_Task instructions_
Once the line with "Where should I" has been located in the records below, set down that line and all subsequent lines exactly, omitting the pictures.

_Data records_
BEGIN

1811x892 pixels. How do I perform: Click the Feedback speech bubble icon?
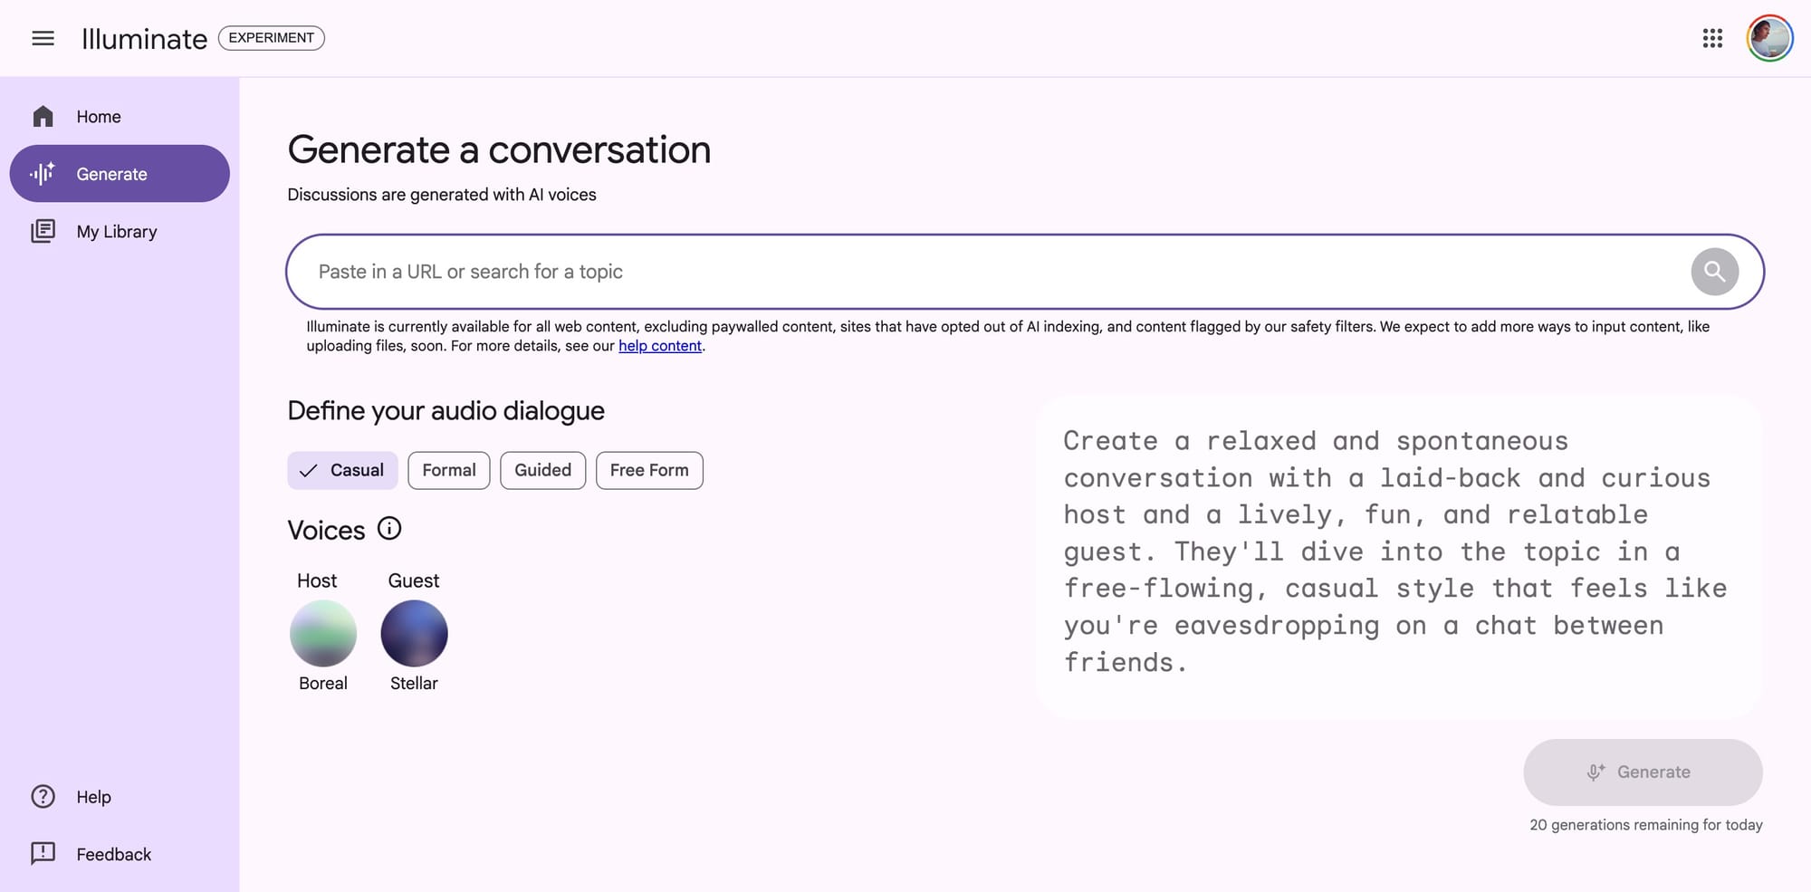click(43, 854)
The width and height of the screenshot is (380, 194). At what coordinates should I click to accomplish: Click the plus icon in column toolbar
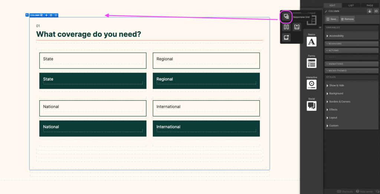[46, 15]
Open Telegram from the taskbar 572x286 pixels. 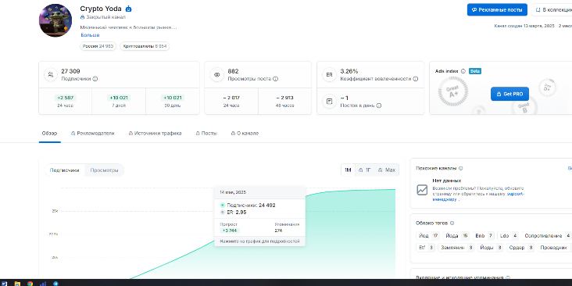click(55, 283)
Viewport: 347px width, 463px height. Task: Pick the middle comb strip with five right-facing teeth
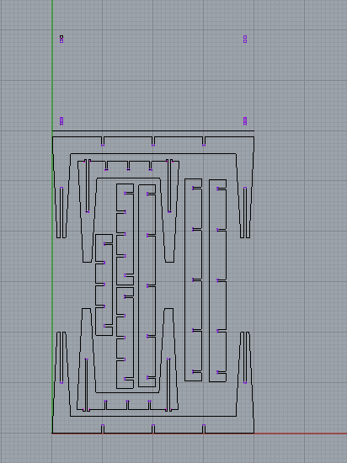coord(147,285)
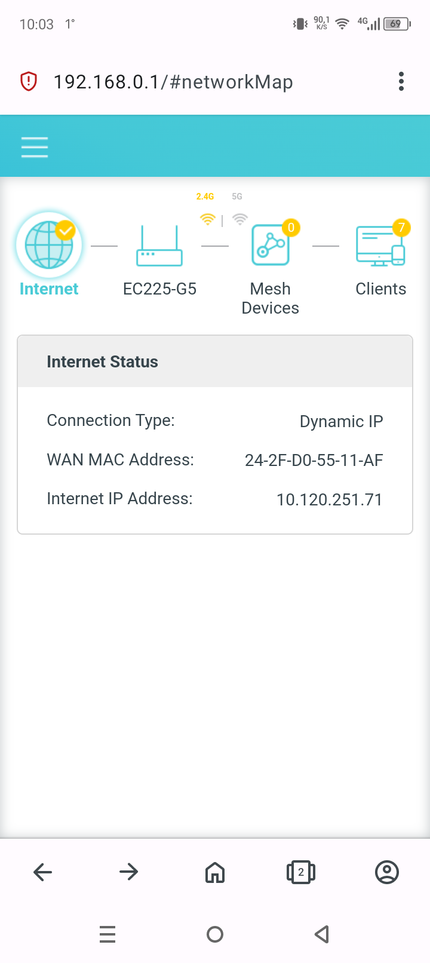Open the hamburger navigation menu

pyautogui.click(x=35, y=147)

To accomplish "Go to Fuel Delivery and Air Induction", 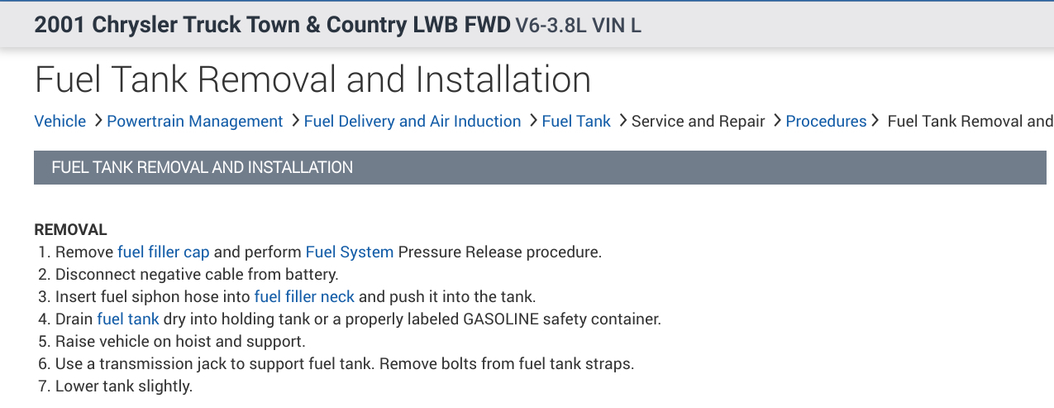I will tap(412, 122).
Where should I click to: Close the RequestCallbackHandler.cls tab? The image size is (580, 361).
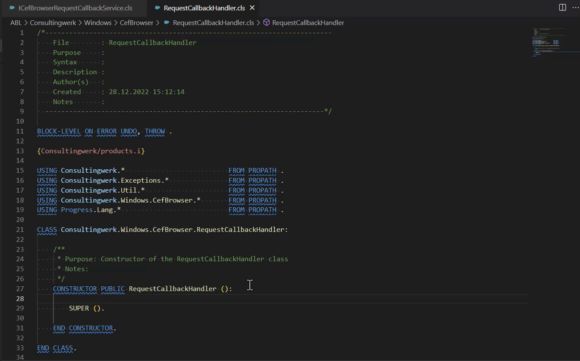(252, 7)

END

_Solved exercise_
Where should I click to: Close the RequestCallbackHandler.cls tab? The image size is (580, 361).
(252, 7)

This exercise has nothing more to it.